▶ WHAT IS NEEDED: Could you continue the account of the 25th Royal Fusiliers' march after the action at Kwa Direma, picking up after its last sentence?

▶ SUPPLIED PASSAGE:
The action at Kwa Direma saw two men of the 25th Royal Fusiliers awarded the Distinguished Conduct Medal, 13145 Company Sergeant-Major H. J. Poole’s was awarded “For conspicuous gallantry when capturing a pom-pom. He was foremost in a charge, during which the enemy gunners were shot and bayonetted while serving the gun against our attack” and 12904 Lance-Corporal C. Stevens’s “For conspicuous gallantry when capturing a machine gun. He was foremost in the charge, and shot the gunner while the gun was in action.”  

“GERMAN POM-POM CAPTURED BY R.F.”

From Harry Gregory Collection, Image Courtesy of John Harrison

On the 22nd June, after a four day rest, the battalion was once again on the march through thick bush and had a difficult march in very hot and dusty conditions. Camp at Kangata was reached at dark having covered 20 to 25 hard miles and a number of men collapsed on arrival, a further 31 reported sick next morning 12 of whom were hospitalised.

▶ GIVEN ENTRIES:
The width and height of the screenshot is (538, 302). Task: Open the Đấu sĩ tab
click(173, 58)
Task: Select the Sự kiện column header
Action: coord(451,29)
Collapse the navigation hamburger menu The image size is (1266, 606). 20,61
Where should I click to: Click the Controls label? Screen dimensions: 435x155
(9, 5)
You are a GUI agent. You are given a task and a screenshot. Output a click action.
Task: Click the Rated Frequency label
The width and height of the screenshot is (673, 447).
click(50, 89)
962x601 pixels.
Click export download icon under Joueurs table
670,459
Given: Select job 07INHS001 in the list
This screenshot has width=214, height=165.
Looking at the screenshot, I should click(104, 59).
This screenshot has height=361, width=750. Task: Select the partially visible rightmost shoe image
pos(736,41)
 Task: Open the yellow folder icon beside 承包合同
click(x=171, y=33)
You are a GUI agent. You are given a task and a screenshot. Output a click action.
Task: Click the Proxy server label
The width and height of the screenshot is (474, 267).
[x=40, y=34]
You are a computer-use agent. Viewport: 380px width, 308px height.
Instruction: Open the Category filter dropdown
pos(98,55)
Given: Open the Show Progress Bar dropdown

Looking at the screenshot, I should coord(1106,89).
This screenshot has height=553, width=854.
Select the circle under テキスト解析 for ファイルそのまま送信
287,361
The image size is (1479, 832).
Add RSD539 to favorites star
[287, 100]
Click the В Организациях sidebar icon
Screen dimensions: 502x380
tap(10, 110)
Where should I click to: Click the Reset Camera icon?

▶ EXERCISE RESPONSE:
With the enemy now reported to be holding strong defensive positions on the Lukigura River Lieutenant-General Smuts now decided to divide his force and form a flying column in an attempt to get around the position and force the Germans to stand and fight.  The main column (under Brigadier-General S. H. Sheppard) was to demonstrate frontally against the enemy positions on the Lukigura River while at the same time the flying column was to turn the enemy’s left flank.

“’A’ COY. 25TH R.F. GOING INTO ACTION”

From Harry Gregory Collection, Image Courtesy of John Harrison

Additionally, the citation for Major H. H. R. White’s Distinguished Service Order “For conspicuous gallantry in action. He displayed great courage and initiative in handling two companies under heavy fire. He has performed consistent good work throughout, and has at all times set a splendid example” also suggests that his actions at Kwa Direma were foremost in its award.